The December 2012 performance is, however, better than the 1.8 per cent growth seen in November 2012.
The overall output performance was weighed down by a decline in output of coal, natural gas and fertilisers, both of which had recorded positive growth in December 2011.
Steel and electricity saw deceleration in growth rates in December 2012, compared with the growth trend in the same month last year. Refinery products’ output saw a higher growth rate than the level recorded in December 2011.
The eight core industries – coal, crude oil, natural gas, petroleum refinery products, steel, cement and electricity – have weightage of 37.90 per cent in the index of industrial production (IIP).

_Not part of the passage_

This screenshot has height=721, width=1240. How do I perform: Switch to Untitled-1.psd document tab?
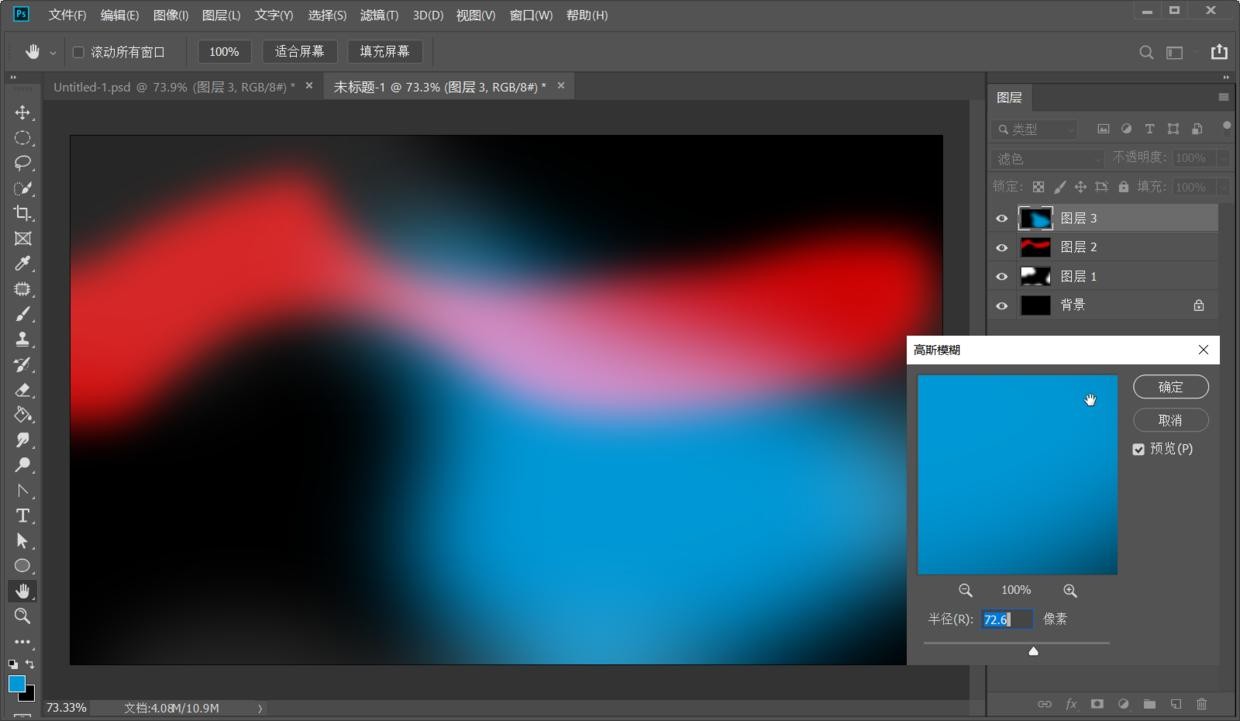pos(174,87)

For the April-December 2012 period, the cumulative core sector growth rate stood at 3.3 per cent, lower than the 4.8 per cent growth seen in the same period last year, official data released on Thursday said.
The lower-than-expected growth rate of 2.6 per cent for December 2012 is likely to cast a shadow over the IIP numbers for December, which are expected in mid-February.
But industrial output growth for December 2012 is expected to be better than the 0.1 per cent IIP growth seen in November last year.
The lower overall growth in eight core industries in December is largely attributed to the decline in coal output (-0.2 per cent), natural gas production (-14.9 per cent).
While steel production grew 5.2 per cent in December 2012, fertiliser production declined 3.8 per cent.
In December 2011, steel output grew 10.2 per cent and fertilisers output grew 0.8 per cent.